THE TASK =>
Pick out each line of the records below that contains the string "Viewport". Case counts.
══════
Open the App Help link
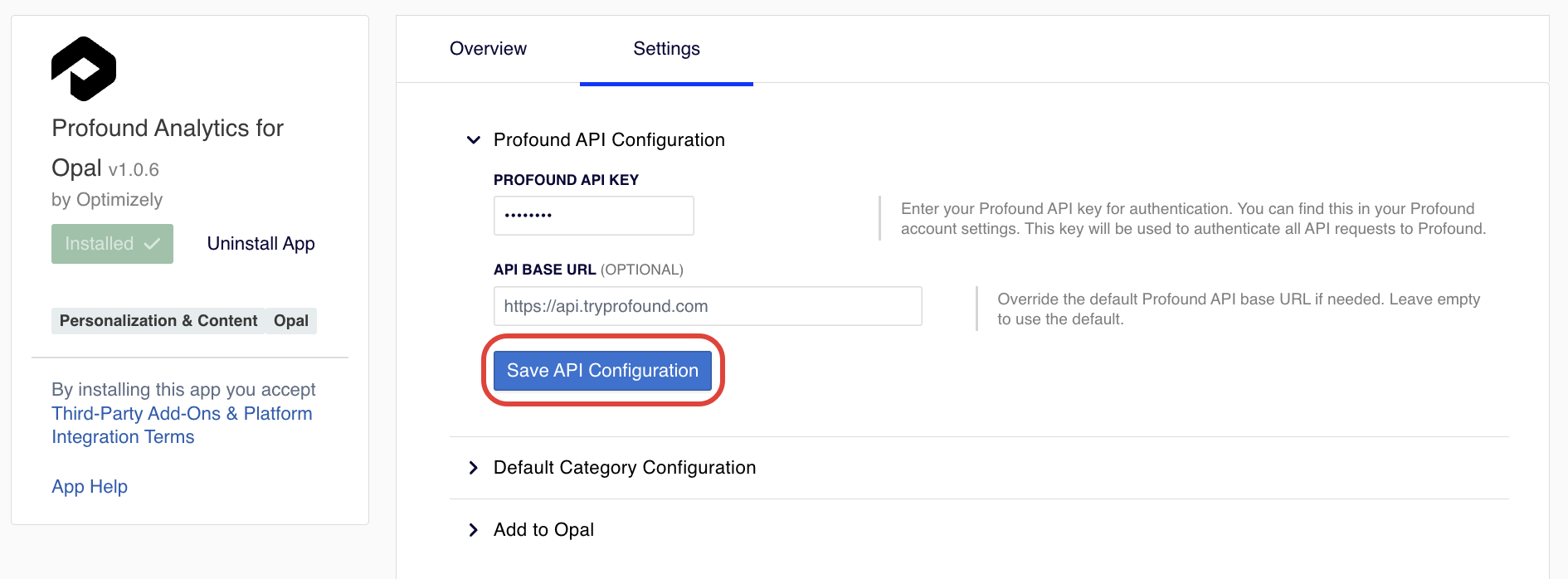The image size is (1568, 579). coord(89,486)
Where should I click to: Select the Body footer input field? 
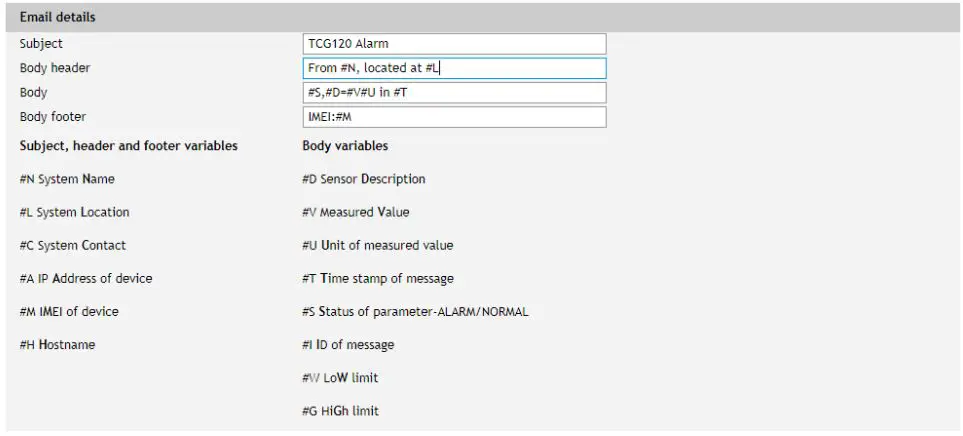(454, 117)
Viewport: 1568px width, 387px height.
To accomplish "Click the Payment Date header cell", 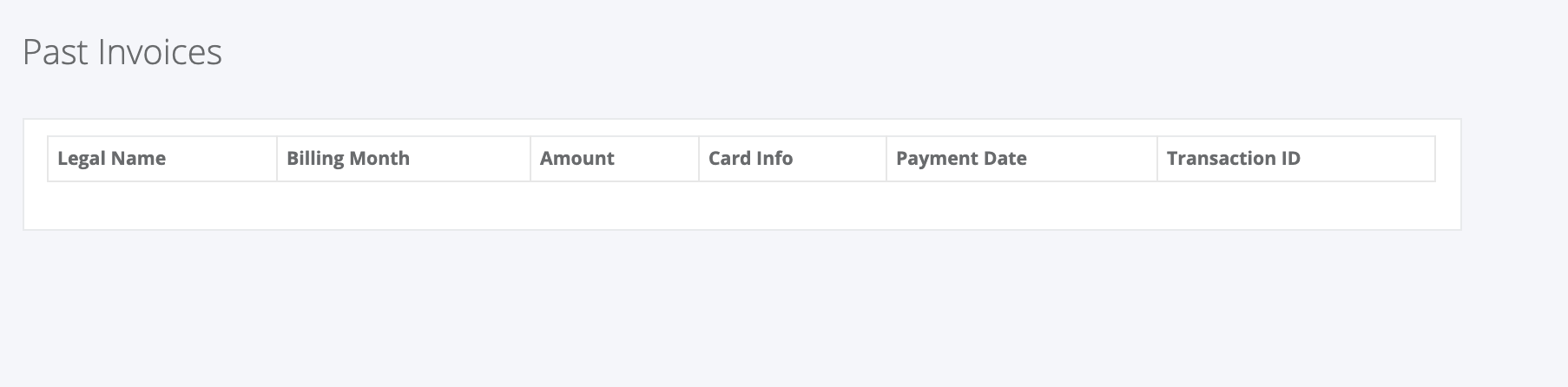I will (x=1022, y=159).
══════
ANSWER TO THIS EXERCISE =>
Viewport: 1568px width, 387px height.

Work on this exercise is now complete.